Kozhekin Mikhail V, Genaev Mikhail A, Komyshev Evgenii G, Zavyalov Zakhar A, Afonnikov Dmitry A
Institute of Cytology and Genetics, Siberian Branch of Russian Academy of Sciences, 630090 Novosibirsk, Russia.
Kurchatov Center for Genome Research, Institute of Cytology and Genetics, Siberian Branch of Russian Academy of Sciences, 630090 Novosibirsk, Russia.
J Imaging. 2025 Jan 20;11(1):28. doi: 10.3390/jimaging11010028.
Crop field monitoring using unmanned aerial vehicles (UAVs) is one of the most important technologies for plant growth control in modern precision agriculture. One of the important and widely used tasks in field monitoring is plant stand counting. The accurate identification of plants in field images provides estimates of plant number per unit area, detects missing seedlings, and predicts crop yield. Current methods are based on the detection of plants in images obtained from UAVs by means of computer vision algorithms and deep learning neural networks. These approaches depend on image spatial resolution and the quality of plant markup. The performance of automatic plant detection may affect the efficiency of downstream analysis of a field cropping pattern. In the present work, a method is presented for detecting the plants of five species in images acquired via a UAV on the basis of image segmentation by deep learning algorithms (convolutional neural networks). Twelve orthomosaics were collected and marked at several sites in Russia to train and test the neural network algorithms. Additionally, 17 existing datasets of various spatial resolutions and markup quality levels from the Roboflow service were used to extend training image sets. Finally, we compared several texture features between manually evaluated and neural-network-estimated plant masks. It was demonstrated that adding images to the training sample (even those of lower resolution and markup quality) improves plant stand counting significantly. The work indicates how the accuracy of plant detection in field images may affect their cropping pattern evaluation by means of texture characteristics. For some of the characteristics (GLCM mean, GLRM long run, GLRM run ratio) the estimates between images marked manually and automatically are close. For others, the differences are large and may lead to erroneous conclusions about the properties of field cropping patterns. Nonetheless, overall, plant detection algorithms with a higher accuracy show better agreement with the estimates of texture parameters obtained from manually marked images.

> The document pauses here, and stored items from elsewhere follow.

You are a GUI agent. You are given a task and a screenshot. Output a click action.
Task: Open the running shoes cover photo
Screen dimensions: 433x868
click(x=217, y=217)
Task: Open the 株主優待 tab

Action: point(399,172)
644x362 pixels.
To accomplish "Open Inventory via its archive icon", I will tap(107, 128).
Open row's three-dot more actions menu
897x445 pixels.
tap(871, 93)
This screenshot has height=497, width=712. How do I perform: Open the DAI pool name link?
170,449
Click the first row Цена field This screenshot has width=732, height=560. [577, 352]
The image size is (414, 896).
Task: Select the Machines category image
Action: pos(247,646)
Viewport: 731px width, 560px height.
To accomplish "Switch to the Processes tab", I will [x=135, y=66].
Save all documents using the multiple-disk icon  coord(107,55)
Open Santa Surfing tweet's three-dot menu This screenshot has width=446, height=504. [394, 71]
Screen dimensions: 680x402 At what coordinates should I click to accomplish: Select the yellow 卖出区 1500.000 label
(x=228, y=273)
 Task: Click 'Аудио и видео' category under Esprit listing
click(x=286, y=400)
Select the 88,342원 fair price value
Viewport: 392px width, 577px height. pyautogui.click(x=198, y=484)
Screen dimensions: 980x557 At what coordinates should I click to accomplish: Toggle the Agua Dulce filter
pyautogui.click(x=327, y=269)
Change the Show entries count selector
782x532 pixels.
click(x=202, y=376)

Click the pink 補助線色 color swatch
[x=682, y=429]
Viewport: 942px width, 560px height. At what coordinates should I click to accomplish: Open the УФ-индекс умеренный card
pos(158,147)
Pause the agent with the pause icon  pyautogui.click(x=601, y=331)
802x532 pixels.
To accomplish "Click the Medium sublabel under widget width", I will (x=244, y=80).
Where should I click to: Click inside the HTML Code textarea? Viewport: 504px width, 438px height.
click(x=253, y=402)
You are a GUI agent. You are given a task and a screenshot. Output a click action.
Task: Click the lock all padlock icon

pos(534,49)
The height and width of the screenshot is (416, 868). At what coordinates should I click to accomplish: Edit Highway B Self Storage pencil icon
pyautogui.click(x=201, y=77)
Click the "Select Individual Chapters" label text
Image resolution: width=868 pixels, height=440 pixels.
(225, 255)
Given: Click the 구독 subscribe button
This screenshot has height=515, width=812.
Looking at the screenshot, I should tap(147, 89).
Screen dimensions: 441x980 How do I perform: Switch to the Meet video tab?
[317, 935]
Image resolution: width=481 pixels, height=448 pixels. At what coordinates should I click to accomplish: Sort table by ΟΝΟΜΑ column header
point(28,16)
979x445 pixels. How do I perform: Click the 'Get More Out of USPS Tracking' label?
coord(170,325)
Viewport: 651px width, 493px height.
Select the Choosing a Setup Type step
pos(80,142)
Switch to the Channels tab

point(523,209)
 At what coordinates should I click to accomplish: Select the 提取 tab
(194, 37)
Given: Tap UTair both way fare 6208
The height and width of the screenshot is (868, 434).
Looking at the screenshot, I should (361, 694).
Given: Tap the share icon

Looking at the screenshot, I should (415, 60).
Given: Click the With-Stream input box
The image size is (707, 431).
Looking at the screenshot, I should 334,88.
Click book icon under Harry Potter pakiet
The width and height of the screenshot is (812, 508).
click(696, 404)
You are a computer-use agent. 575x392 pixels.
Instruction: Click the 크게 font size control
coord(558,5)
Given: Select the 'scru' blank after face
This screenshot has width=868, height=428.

使用无人机(UAV)进行农田监测是现代精准农业中植物生长控制的最重要技术之一。田间监测中一项重要且广泛应用的任务是植株计数。准确识别田间图像中的植物可提供单位面积内植物数量的估计值,检测出缺苗情况,并预测作物产量。当前的方法是基于通过计算机视觉算法和深度学习神经网络从无人机获取的图像中检测植物。这些方法依赖于图像空间分辨率和植物标记的质量。自动植物检测的性能可能会影响田间种植模式下游分析的效率。在本研究中,提出了一种基于深度学习算法(卷积神经网络)的图像分割方法,用于检测通过无人机获取的图像中的五种植物。在俄罗斯的几个地点收集了12幅正射镶嵌影像并进行了标记,以训练和测试神经网络算法。此外,还使用了来自Roboflow服务的17个具有不同空间分辨率和标记质量水平的现有数据集来扩展训练图像集。最后,我们比较了人工评估和神经网络估计的植物掩膜之间的几种纹理特征。结果表明,向训练样本中添加图像(即使是分辨率和标记质量较低的图像)可显著提高植株计数的准确性。这项工作表明了田间图像中植物检测的准确性如何通过纹理特征影响其种植模式评估。对于某些特征(灰度共生矩阵均值、灰度行程长度矩阵长行程、灰度行程长度矩阵行程比),人工标记和自动标记图像之间的估计值接近。对于其他特征,差异较大,可能会导致关于田间种植模式属性的错误结论。尽管如此,总体而言,具有较高准确性的植物检测算法与从人工标记图像中获得的纹理参数估计值显示出更好的一致性。